* Required work *
Wherever a line below holds the word "target", copy that line.

* Supplied data *

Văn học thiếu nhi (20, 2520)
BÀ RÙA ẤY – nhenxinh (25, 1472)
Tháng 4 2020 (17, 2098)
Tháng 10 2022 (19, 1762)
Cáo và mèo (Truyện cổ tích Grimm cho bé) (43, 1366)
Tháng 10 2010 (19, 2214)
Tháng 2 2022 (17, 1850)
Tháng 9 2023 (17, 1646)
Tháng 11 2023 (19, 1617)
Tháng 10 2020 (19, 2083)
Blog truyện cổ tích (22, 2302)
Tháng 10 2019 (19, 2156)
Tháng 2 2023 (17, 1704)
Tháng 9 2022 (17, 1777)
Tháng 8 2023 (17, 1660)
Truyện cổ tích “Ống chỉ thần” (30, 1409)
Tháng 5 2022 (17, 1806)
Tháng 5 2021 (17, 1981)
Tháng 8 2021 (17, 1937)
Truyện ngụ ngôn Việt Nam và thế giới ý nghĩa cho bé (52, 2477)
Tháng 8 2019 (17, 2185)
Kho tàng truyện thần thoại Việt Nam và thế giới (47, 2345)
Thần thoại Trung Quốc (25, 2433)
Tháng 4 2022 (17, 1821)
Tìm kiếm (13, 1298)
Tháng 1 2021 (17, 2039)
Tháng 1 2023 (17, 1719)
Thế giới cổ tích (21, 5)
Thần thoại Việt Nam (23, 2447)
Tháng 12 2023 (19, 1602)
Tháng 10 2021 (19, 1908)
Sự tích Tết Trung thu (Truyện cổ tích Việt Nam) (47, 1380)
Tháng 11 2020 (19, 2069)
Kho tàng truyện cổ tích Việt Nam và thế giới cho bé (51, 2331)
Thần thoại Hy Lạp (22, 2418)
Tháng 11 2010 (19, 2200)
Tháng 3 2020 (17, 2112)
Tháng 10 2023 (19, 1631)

--

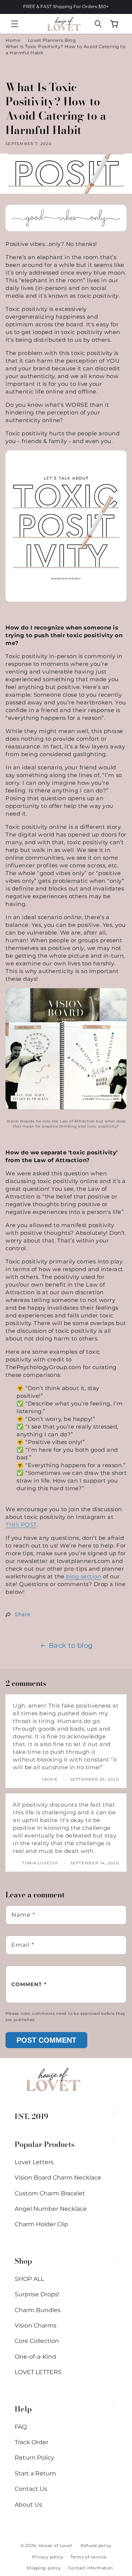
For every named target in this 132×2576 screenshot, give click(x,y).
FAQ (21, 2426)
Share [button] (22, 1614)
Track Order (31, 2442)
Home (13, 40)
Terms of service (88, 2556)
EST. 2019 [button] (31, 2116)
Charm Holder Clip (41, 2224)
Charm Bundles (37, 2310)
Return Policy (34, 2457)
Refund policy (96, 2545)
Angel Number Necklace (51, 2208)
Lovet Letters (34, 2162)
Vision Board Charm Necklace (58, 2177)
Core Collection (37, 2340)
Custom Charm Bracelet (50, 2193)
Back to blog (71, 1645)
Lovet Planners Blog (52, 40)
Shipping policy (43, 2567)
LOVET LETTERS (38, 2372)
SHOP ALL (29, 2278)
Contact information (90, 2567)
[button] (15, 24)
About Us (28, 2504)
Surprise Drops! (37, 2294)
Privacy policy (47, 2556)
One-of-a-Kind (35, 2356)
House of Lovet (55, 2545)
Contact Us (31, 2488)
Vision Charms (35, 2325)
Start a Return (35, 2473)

---

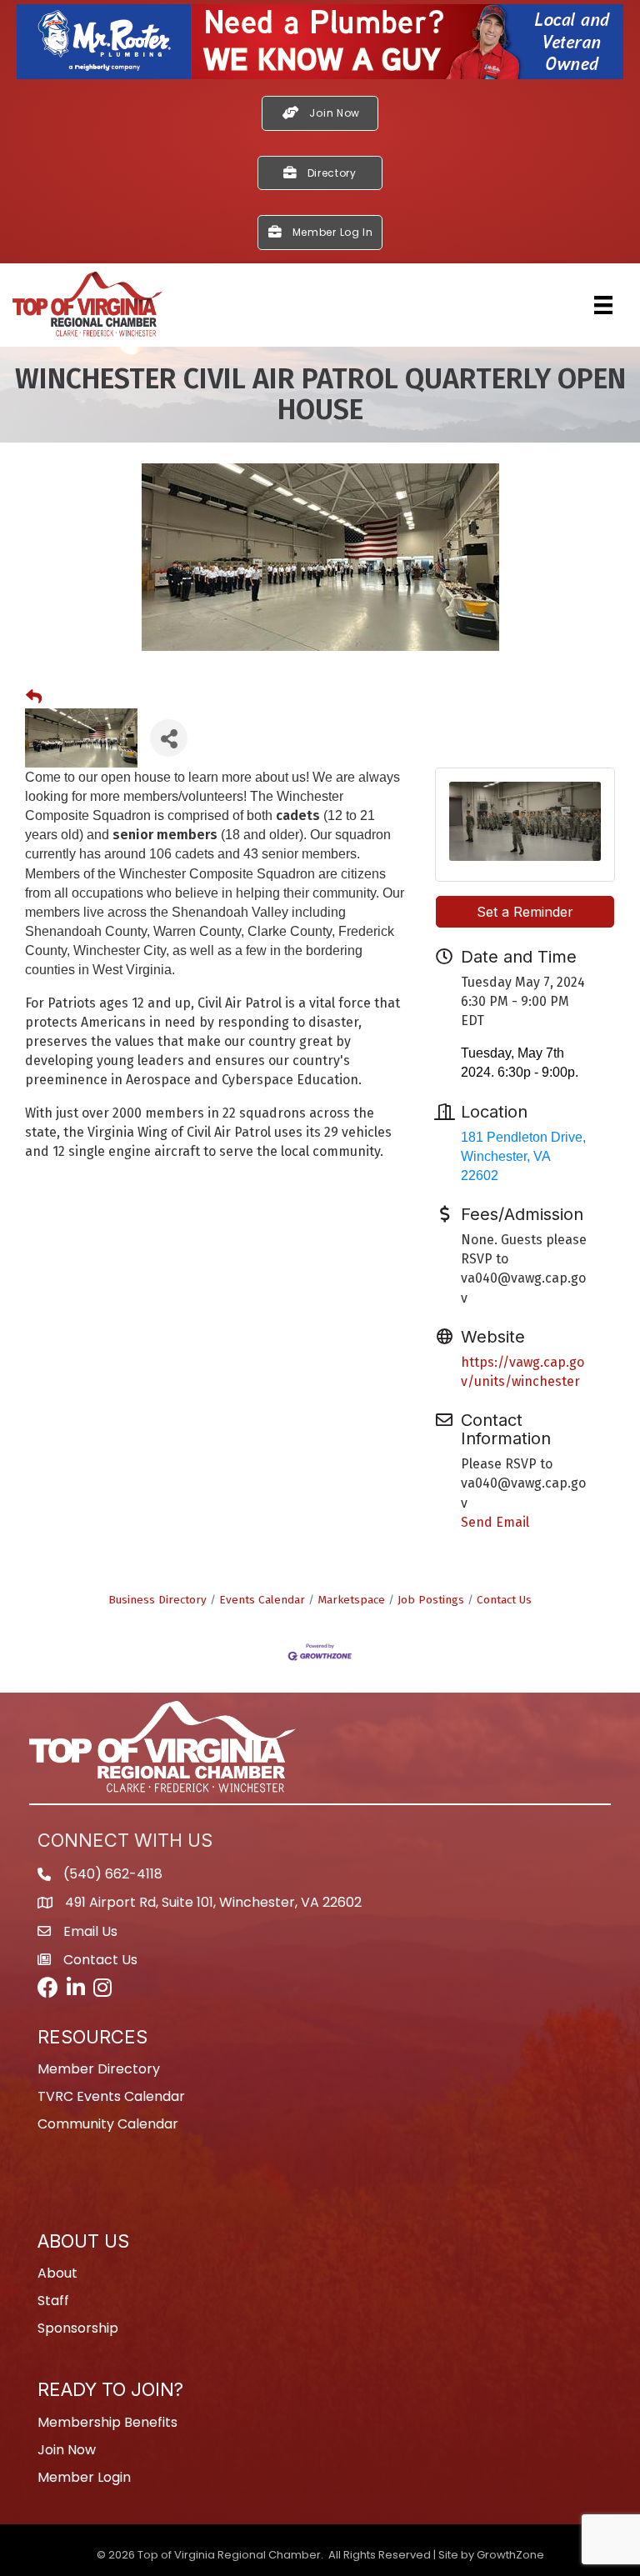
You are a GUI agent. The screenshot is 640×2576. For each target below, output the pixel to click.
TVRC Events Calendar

* Completed task *
For every named target in this 132×2576 screenshot, give click(x,y).
You are a GUI agent. The screenshot is 640×2576. For each target below, output the pixel to click.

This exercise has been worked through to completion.